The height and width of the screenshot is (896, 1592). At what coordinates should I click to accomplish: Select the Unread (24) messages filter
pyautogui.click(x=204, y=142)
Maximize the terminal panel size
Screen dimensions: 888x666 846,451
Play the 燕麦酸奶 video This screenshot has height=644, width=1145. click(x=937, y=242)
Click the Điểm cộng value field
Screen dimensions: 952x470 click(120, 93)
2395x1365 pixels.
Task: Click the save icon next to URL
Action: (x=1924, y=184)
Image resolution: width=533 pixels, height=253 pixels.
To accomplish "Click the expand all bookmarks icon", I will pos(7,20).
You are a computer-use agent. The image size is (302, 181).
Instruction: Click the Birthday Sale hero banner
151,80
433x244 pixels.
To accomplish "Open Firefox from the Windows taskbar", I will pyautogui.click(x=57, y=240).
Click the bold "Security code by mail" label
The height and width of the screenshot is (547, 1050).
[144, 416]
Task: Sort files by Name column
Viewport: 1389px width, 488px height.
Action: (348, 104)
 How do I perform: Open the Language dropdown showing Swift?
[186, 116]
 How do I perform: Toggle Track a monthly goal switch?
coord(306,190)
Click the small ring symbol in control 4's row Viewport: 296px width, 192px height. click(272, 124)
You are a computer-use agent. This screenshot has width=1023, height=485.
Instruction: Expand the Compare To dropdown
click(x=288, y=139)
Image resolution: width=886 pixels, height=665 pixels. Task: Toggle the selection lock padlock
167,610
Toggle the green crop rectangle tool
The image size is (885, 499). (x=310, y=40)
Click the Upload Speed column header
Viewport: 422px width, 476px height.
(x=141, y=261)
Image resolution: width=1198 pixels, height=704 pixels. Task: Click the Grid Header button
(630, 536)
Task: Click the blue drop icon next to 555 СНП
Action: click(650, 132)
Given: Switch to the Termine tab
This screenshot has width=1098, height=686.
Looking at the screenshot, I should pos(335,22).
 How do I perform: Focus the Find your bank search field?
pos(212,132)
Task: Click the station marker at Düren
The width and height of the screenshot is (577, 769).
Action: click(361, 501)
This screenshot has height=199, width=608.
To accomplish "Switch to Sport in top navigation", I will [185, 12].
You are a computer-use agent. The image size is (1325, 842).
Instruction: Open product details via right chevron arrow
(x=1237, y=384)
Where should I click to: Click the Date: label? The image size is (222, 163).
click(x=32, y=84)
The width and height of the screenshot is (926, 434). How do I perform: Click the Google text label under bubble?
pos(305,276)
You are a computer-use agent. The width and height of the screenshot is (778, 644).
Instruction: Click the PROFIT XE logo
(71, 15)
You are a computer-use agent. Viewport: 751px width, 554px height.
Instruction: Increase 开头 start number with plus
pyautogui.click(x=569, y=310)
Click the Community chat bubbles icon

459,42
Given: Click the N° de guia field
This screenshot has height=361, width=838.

> [Set problem] Pull out every row above that contains the string "dropdown". Case matters, so a row with different capitalization doesn't count.

> [Task answer]
 How do I perform: Open the Language dropdown showing Swift?
Instruction: Expand the Compare To dropdown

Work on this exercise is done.